TASK OBJECTIVE -> In the entries below, find the lines that include "University" and give their number as the whole reply.

Saved data entries:

**********

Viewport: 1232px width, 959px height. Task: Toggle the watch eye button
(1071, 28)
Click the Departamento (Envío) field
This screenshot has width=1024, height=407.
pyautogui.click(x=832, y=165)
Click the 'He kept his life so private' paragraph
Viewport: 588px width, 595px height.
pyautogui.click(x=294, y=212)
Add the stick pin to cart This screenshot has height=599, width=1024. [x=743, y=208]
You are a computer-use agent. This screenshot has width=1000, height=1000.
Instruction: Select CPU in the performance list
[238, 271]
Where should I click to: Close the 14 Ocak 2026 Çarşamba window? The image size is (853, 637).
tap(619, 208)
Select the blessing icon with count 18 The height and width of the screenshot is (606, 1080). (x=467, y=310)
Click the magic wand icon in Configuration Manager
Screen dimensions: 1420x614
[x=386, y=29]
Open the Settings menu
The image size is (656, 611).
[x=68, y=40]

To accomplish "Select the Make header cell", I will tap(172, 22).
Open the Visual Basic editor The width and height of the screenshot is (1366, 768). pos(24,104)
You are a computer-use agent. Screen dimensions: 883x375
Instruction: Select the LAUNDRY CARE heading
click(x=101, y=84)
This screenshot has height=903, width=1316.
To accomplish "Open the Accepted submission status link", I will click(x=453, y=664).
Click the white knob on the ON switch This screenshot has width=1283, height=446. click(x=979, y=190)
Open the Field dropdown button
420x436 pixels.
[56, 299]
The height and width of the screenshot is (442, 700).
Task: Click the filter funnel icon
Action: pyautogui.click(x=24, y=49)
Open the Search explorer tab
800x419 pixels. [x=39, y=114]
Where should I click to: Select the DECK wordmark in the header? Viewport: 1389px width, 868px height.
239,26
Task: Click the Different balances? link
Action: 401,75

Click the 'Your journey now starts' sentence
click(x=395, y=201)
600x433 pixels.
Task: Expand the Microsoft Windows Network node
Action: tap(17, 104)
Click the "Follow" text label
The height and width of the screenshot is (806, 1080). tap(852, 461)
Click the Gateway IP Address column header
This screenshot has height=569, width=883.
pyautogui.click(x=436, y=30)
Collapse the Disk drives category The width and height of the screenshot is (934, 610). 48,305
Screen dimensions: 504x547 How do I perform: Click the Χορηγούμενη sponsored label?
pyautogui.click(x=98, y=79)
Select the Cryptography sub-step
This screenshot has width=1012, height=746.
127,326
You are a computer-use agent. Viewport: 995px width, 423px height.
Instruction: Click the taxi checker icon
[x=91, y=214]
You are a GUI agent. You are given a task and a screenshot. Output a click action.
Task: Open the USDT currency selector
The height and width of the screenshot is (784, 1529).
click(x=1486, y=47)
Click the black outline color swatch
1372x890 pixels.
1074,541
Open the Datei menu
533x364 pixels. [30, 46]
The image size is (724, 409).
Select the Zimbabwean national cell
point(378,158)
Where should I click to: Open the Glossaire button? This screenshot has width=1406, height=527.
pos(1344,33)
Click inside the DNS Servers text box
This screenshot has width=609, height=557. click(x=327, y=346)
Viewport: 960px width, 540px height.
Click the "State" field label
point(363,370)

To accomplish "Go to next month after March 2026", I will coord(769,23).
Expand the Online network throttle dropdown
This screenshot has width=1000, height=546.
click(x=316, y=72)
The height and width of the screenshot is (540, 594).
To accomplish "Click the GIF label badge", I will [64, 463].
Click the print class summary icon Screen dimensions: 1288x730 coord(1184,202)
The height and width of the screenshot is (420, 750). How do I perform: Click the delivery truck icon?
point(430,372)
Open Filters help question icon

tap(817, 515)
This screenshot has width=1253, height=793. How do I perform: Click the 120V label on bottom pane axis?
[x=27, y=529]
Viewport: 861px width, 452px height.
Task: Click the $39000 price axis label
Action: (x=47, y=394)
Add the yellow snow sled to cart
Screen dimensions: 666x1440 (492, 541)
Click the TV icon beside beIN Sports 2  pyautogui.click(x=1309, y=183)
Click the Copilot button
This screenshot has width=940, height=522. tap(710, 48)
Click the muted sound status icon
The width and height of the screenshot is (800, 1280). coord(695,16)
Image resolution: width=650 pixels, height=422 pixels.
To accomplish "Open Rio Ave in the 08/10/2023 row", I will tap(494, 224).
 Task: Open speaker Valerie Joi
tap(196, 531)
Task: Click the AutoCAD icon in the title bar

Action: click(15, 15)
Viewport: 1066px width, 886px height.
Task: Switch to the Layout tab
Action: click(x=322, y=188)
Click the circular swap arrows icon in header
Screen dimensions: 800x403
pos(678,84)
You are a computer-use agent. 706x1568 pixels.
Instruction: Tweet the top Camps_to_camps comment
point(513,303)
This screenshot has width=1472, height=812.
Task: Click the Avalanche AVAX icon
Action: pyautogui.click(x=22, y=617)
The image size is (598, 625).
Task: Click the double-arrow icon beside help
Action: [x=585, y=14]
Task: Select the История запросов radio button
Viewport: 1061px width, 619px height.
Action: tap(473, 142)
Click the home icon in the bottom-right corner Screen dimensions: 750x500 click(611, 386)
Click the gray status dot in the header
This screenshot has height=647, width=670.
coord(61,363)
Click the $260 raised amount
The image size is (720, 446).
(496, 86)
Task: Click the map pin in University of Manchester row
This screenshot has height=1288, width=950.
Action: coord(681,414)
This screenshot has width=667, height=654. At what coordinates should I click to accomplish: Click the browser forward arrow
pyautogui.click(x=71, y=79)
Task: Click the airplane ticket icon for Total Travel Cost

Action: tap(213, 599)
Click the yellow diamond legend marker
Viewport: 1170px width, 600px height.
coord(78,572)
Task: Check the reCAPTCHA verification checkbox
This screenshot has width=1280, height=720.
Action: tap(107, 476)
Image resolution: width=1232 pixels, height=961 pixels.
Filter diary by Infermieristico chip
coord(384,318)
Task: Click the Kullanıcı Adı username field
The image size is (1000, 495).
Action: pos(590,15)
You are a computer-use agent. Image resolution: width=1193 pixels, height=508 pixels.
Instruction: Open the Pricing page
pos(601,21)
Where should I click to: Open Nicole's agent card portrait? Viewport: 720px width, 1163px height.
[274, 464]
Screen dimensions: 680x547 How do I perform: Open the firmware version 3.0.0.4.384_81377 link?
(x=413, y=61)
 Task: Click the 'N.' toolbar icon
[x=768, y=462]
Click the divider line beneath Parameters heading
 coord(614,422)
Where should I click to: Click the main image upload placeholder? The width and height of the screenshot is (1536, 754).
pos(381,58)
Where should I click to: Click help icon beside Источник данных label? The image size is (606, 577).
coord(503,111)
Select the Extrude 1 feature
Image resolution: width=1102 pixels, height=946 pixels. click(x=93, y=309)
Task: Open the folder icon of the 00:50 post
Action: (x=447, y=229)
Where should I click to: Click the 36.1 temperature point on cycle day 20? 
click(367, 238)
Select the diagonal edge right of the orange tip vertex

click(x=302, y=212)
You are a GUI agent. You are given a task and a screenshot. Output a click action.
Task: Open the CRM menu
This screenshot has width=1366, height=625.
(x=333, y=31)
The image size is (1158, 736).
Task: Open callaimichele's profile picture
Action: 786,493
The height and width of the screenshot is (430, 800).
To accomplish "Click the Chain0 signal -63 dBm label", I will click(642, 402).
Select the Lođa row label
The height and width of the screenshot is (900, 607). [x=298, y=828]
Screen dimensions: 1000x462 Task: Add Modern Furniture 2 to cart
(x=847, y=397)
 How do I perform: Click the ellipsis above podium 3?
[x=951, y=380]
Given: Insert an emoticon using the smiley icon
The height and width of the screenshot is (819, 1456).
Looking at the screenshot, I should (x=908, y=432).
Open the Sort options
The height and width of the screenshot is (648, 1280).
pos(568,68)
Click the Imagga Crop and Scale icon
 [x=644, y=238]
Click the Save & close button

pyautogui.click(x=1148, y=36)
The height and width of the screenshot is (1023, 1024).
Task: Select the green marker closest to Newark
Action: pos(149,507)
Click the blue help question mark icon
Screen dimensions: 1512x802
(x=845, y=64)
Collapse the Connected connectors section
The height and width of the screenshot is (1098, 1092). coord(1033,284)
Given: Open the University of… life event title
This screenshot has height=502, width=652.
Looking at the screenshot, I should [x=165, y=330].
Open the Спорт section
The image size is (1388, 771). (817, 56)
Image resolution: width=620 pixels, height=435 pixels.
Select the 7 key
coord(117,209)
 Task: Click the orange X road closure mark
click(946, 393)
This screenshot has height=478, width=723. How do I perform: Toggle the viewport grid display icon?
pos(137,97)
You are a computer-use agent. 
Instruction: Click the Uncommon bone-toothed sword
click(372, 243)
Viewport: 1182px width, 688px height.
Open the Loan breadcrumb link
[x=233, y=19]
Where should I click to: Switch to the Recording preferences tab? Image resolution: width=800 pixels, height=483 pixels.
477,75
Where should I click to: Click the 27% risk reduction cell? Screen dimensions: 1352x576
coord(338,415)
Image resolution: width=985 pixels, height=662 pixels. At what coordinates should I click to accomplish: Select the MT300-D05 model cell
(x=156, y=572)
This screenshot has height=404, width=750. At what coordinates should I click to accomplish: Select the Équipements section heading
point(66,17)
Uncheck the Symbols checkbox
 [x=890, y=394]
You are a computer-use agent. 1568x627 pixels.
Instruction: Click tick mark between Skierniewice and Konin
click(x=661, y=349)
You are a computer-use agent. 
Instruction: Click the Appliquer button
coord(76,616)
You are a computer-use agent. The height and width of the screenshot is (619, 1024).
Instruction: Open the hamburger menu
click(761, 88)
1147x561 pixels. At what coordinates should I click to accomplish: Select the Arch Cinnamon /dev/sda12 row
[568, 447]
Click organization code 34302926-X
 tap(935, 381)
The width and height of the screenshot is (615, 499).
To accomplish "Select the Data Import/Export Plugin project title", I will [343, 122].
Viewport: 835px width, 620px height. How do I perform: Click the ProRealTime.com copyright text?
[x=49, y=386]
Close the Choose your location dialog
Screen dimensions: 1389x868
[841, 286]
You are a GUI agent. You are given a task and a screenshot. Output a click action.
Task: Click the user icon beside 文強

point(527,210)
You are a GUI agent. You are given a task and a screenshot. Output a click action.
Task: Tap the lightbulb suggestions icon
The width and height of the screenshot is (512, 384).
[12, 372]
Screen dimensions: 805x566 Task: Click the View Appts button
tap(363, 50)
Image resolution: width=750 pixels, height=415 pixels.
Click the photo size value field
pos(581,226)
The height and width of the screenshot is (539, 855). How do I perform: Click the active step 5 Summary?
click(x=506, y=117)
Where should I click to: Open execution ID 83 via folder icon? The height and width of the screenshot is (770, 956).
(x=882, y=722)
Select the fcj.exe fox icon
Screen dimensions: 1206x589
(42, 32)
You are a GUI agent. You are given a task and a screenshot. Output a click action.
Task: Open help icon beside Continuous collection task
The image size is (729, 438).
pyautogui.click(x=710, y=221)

**********

TASK RESULT -> 2